Sonra konser bitti. Mükemmel zamanlar geçirdikten sonra sahneden indiler. Sonunda başbaşalardı. Hayat ve onlar başbaşa...

" Şimdi ne olacak?"  dedi Harry. Korkmuyordu. Aksine bunu sorarken yüzünde gülümseme vardı.

"Özgürüz Harry buradan el ele çıkacağız. " diye karşılık verdi Louis. O da hiç endişelenmiyordu. İkisi de sadece gülümsüyorlardı. Mutlulardı. Başlarına geleceklerini bildikleri halde, neler yaşayacaklarının farkında oldukları halde mutlulardı.

Kötü şeyler olacaktı, üzüleceklerdi, kırılacaklardı ama her günün sonunda arkalarında birbirlerinin elleri vardı. Bu kez yalnız olmayacaklardı. Her üzüntünün içinden, birbirlerini çekeceklerdi. Çünkü her şeyden fazla sahip oldukları bir şey vardı. Sevgi...

Birbirlerine olan sevgileri onları tüm bunlardan kurtaracaktı. Onlar bunu çok iyi biliyordu...

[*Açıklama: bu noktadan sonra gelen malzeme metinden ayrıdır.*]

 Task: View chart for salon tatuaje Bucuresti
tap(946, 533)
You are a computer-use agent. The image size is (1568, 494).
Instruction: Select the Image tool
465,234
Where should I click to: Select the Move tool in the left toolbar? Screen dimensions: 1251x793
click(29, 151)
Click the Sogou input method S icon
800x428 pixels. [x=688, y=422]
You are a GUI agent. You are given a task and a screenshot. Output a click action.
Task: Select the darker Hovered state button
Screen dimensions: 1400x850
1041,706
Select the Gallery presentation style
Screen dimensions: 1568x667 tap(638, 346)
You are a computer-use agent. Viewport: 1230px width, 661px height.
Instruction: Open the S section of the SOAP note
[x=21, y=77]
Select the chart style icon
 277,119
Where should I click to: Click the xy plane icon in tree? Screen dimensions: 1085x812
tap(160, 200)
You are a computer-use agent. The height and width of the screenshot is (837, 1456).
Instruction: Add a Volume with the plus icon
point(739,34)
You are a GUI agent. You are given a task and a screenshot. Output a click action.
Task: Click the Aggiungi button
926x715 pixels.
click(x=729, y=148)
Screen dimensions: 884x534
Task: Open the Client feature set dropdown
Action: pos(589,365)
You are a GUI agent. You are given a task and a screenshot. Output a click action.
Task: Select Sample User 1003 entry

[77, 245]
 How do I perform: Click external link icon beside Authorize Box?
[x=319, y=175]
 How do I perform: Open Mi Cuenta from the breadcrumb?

Ve Lerrieler... Onların sevgileri, Harry ve Louis için sırtlarını dayayacak bir dayanaktı. Arkadaşlarının sevgileri, Ailelerinin sevgileri... Onlara, yaşayacaklarını aşmak için birer kapıydı...

İşte, hayat kimseye kolay şeyler yaşatmıyordu. Herkesin yaşamında kendine ait sorunları, üzüntüleri vardı. Ama herkes, bu üzüntüleri bir kenara bırakıp tutunabilecek bir kapı kolu bulursa mutlu sona sahip olabilirdi...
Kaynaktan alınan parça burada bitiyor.